**PROBLEM A**:
In the passage about missing answers in the All of Us baseline surveys, which two other large epidemiological cohorts are named?
**PROBLEM B**:
From the passage about missing answers in the All of Us baseline surveys, condense the paragraph that begins "The analyses presented in this manuscript" into a short bulleted list that keeps its main facts.

**PASSAGE TO READ**:
--- START ---

For All of Us, the three baseline modules studied in this article were required for all participants and contained the information that could be commonly used in the All of Us research program. In this manuscript, we described the completeness of these survey data and identified some key baseline variables associated with the overall missingness of the rest of the variables from the three baseline survey modules. The fact that those often not included in biomedical research have higher rates of missingness is a potential red flag for studies, such as All of Us, that make special efforts to include such populations. The missingness of these background variables of race, sex and gender identity, education, time of enrollment, and geography, could contribute to non-random missingness in surveys. If these populations fail to answer other questions or drop out altogether, any complete case analysis will mean that these losses undermine the efforts to include such groups.

[…]

The analyses presented in this manuscript can be used by researchers for the All of Us survey data and survey data from other large epidemiological cohorts like the Million Veterans Program or UK Biobank to help reduce potential biases and account for them. Another key message is that identifying “leading indicators” of missingness (i.e., the predictors) could help survey designers to target strategies to reduce differential missingness. The fact that we found a low missing percentage in the three baseline survey modules of the All of Us cohort offers some reassurance to substantive research but also points to the importance of adjusting for the critical variables associated with overall missingness on substantive analyses. Researchers must be cautious when using complete case analysis or assuming missingness at random in All of Us or other large epidemiological cohorts (e.g., UK biobank, Million Veterans Program).

>>>>>>>>

Detailed comments:

1. P. 1, last line: “Various methods…”: This sounds kind of repetitive since earlier it was said that “There are multiple ways to handle missing data in general”. Maybe it should be emphasized more that here you are specifically talking about survey data.

>>>>>>>>

Response: We appreciate the comment and modified the introduction as follows:

“There are multiple ways to handle missing survey data in general.”

--- END ---

**INFORMATION SHOWN**:

--- START ---

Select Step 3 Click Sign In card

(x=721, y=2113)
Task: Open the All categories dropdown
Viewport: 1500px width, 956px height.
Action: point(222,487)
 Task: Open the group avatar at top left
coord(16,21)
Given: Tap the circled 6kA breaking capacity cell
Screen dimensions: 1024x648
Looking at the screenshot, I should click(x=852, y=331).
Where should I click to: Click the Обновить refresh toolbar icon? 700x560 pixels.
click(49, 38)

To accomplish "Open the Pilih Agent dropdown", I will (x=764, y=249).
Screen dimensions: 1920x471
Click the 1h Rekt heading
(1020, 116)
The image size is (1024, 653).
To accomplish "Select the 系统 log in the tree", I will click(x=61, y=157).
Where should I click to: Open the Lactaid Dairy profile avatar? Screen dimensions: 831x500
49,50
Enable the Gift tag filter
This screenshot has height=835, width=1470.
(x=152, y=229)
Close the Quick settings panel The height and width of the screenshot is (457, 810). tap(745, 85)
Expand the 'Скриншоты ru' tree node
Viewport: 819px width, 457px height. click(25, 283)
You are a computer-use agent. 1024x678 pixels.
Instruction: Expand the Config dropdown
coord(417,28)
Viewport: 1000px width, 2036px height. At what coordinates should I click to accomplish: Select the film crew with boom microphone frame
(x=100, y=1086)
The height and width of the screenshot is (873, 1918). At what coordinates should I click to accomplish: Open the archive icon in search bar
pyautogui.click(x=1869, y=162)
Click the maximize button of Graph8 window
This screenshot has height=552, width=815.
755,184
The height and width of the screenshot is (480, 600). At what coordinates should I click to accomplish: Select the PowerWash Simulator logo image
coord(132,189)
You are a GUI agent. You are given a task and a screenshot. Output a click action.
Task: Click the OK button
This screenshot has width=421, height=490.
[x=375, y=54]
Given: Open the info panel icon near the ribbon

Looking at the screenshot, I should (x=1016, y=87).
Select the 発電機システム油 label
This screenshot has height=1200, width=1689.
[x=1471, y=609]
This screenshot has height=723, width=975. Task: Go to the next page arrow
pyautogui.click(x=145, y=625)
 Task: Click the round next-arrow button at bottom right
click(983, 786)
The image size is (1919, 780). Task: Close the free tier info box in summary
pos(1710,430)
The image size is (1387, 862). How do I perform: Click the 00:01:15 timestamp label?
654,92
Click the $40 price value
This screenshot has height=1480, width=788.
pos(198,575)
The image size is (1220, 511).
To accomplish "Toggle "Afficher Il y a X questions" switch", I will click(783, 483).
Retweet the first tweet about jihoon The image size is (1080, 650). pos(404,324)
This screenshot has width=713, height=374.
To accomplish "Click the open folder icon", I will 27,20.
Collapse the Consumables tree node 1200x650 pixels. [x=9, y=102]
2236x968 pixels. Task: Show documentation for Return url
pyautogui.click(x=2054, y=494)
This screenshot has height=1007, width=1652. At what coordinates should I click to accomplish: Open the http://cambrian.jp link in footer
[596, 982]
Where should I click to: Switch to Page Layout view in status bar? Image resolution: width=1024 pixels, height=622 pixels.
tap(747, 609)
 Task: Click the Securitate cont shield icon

--- END ---

**EXPECTED OUTPUT A**:
The Million Veterans Program and UK Biobank.

**EXPECTED OUTPUT B**:
- Researchers can apply the analyses to All of Us survey data and to other large cohorts, such as the Million Veterans Program or UK Biobank, to reduce and account for potential biases.
- Identifying "leading indicators" (predictors) of missingness could help survey designers target strategies against differential missingness.
- The low missing percentage in the three baseline modules is reassuring, but analyses should still adjust for the critical variables linked to overall missingness.
- Researchers must be cautious about using complete case analysis or assuming missingness at random in these cohorts.